The Booknotes Oral History Project was conceived in late 2013 by members of University Libraries' Administration and the Special Collections Research Center.  The main objective of the project was to speak to the individuals interviewed by Brian Lamb for the Booknotes television program, which aired between 1989-2004.  In March 2014, a list of eighty-one possible interviewees (authors, publishers, and present and former C-SPAN executives and staff) out of the original 801 had been compiled.  Each of the potential interview candidates was sent a letter from then-University Libraries Dean John Zenelis asking if they would like to participate in the program.

After responses came in, SCRC Digital Collections and Exhibition Archivist Robert Vay, along with project oral historians Misha Griffith and Lindsey Bestebreurtje, spent eleven months conducting thirty-nine interviews of persons related to C-SPAN and Booknotes.  The interviews were conducted either in person (for local subjects) or via phone.  In-person interviews took place either in a location in the Fenwick Library, the subject's residence or place of work, or, in the case of one interview, a Starbucks booth in a noisy Washington, D.C. hotel lobby.  In-person interviews were recorded on a Sony camcorder and/or Marantz digital voice recorder.  Telephone interviews were recorded in a quiet room in the Fenwick Library using a speaker phone and the Marantz voice recorder.  Interviews were conducted from 2014 to 2015. 
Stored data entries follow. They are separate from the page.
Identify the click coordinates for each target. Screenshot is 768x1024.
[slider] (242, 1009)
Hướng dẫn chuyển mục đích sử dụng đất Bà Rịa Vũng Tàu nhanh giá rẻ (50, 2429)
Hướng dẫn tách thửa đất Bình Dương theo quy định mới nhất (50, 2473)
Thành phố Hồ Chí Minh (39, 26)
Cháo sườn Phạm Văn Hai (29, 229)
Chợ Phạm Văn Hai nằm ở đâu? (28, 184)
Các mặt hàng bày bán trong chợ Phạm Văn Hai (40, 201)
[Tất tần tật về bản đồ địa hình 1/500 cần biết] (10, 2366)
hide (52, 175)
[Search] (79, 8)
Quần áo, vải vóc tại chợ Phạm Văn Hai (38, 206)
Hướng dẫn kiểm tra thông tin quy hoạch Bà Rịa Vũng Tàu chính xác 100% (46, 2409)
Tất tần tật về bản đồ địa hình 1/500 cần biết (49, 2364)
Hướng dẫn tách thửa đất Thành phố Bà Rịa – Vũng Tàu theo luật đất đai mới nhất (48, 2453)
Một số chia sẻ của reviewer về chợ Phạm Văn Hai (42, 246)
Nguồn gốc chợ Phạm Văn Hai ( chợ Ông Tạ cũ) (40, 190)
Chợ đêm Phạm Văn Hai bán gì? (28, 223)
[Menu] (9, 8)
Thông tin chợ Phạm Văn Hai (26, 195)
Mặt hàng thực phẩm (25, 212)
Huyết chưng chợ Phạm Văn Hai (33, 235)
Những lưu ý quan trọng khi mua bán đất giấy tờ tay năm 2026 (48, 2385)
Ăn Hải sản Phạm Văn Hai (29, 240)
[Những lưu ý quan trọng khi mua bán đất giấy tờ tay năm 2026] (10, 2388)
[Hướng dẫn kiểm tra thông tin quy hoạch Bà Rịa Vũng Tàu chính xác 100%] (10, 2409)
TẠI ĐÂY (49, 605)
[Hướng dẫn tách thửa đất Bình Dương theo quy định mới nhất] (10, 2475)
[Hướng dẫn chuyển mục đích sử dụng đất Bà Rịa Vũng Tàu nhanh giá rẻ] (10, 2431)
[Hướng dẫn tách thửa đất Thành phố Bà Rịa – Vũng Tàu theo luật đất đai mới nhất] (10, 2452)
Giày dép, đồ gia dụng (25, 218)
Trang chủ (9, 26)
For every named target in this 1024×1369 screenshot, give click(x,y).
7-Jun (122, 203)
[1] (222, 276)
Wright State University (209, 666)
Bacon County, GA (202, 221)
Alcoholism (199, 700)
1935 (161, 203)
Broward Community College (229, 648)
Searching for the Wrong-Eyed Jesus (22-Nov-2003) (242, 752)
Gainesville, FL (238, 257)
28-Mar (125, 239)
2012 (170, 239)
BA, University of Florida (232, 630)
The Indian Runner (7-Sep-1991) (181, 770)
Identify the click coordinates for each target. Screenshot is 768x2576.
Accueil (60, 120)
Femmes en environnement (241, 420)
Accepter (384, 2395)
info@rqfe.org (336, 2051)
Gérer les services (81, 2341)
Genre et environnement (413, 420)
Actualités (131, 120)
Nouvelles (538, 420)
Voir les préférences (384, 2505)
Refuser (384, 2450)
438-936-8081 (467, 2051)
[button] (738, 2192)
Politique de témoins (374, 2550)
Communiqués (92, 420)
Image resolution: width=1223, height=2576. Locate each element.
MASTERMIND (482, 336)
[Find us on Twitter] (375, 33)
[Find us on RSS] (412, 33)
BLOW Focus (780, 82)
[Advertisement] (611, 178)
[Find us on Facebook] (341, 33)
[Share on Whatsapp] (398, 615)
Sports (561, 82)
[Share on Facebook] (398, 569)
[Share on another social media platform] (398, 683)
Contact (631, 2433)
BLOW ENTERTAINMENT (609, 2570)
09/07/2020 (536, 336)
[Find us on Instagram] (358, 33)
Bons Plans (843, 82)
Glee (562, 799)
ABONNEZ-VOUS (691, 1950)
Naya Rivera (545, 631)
Transcripts were added for the interviews in 2023.

Each interview was archived according to professional best practices.  A user copy was created for each interview (CD audio for audio interviews and DVD for video interviews).  A copy of each interview is also available on the Libraries' Special Collections Research Center YouTube channel for streaming access.  

A letter of thanks was mailed to each interviewee, along with a copy of their interview, and a copy of the subject's signed Deed of Gift (i.e. release) form. 

Among the more notable interview subjects included in this project are historian Douglas Brinkley, columnist for the Village Voice and Wall Street Journal Nat Hentoff, journalist and author Nathan McCall, journalist Ken Auletta, author Louis Lapham, and journalist and activist Coleman McCarthy.